A lot of manufacturers still believe this standard is only for latex glove, because here the latex protein level is covered, but because there are a lot of other issues covered by this standard, it is relevant for all types of Medical gloves.

There are various tests that must be made.

First there is the biological evaluation to see whether the glove will increase the risk of getting sensitized or is an irritant to the wearer. This is done by using 2 different parts of ISO 10993. The parts where the test methods are described are ISO 10993-5 and ISO 10993-10. Why these standards are used are based on the evaluation form ISO 10993-1, where a glove is found to be used on the surface of the skin, and in a shorter time.

The protein level of a latex glove should be tested using the modified Lowry test There are no requirements for a minimum protein level in this standard. Other test methods for protein level are mentioned in the annexes of this standard.

The powder level of a powder free glove should be tested using the method described in ISO EN 21171. The powder level of a powder free glove cannot exceed 2 mg/glove. If the powder level is above that, the glove is considered a powdered glove

Endotoxin level of a sterile glove can be tested. If you want to label your glove with a low content of endotoxin, the level must be below 20 EU/pair of gloves (EU=Endotoxin Units).

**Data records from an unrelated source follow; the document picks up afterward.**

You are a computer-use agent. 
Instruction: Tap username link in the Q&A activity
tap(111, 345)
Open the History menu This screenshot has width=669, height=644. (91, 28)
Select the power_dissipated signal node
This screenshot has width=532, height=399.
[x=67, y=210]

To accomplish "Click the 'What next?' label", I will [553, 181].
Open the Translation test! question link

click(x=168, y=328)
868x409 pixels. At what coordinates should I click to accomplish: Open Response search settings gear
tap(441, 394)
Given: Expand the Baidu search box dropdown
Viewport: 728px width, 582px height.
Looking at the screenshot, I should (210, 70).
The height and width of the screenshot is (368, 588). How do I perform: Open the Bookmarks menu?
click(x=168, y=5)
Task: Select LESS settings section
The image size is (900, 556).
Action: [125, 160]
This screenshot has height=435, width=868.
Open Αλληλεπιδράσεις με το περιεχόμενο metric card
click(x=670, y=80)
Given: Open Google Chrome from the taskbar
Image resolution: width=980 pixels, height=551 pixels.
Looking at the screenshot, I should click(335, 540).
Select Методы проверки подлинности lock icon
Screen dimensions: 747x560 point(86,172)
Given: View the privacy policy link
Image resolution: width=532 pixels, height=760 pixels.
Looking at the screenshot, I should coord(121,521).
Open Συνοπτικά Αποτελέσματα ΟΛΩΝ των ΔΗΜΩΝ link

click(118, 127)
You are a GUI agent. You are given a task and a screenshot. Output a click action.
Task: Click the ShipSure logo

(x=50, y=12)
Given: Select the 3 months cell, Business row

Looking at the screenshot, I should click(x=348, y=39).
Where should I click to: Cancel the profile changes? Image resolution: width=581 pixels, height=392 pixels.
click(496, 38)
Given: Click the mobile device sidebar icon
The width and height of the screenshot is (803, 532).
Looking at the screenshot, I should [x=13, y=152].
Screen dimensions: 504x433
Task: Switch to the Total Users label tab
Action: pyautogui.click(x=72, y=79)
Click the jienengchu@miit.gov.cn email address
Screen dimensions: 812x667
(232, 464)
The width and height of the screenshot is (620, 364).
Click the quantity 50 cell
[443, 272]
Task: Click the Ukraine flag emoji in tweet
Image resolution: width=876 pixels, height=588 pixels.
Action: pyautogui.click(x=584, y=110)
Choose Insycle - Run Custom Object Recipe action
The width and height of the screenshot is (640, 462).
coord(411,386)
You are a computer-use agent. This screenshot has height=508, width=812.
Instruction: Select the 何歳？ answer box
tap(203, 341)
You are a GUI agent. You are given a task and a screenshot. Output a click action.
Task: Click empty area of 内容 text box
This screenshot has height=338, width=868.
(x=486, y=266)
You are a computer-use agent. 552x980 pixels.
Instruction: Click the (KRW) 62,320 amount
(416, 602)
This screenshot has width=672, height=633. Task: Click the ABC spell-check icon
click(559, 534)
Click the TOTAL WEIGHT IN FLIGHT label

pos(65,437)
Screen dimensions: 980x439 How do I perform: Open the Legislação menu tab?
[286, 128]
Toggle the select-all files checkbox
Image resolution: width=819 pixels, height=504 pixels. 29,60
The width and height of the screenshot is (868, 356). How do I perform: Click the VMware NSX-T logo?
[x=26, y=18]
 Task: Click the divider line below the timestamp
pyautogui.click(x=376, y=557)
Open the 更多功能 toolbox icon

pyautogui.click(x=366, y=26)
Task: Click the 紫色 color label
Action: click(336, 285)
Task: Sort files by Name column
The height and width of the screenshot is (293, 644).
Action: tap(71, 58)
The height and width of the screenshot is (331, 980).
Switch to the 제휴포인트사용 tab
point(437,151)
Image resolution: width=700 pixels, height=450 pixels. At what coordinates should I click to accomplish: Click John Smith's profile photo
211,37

There are also labelling requirements in this standard, both specific for gloves, but reference to EN ISO 15223-1 is drawn.

When a manufacturer claims compliance to this part of EN 455, they must inform a user, if there are any chemicals added that are known to cause adverse health effects – upon request.

EN 455-3 may seem complicated, but it just covers what is needed to make sure the glove has undergone a proper biological evaluation before it is sold.

Why Is EN 455-3 Important?

It is important because we want to make sure that the glove does not make you sick, when you wear it. You should not be sensitized by using it, and irritants should be so low as possible.

There will always be a risk of reacting to your glove, this risk must be low. If you react to your glove, you need to be able to find out, which glove to use instead. Here the standard also helps you, because you can ask for a list of the chemicals used in the glove.

EN 455-4: Medical gloves for single use – Part 4: Requirements and testing for shelf life determination

All glove has a certain shelf life. They need to be able to meet the first 3 mentioned standards during their shelf life. Therefore, this standard describes how to test the shelf life of a glove, and how it should be labelled.  There are 2 test methods.  The first one is the accelerated shelf life determination. The glove is undergoing different challenge tests and based on the results of the test the theoretical shelf life is calculated.  When the shelf life determination is done based on the accelerated tests, the maximum years that can be claimed is 3 years.  This test is normally made when a new glove is introduced.  At the same time, it is a must that the real-time shelf life determination is started. This will take years to finalize – up to 5 years as this is the maximum shelf life for a glove.

Why Is This Standard Important?

It is important that when you use the glove, that you know whether it still provides you the expected protection. Since a glove degrades over time, it will only last for a certain period, when it is stored correctly.

You should not use the glove after the expiry date, as it may not give you the expected protection any more.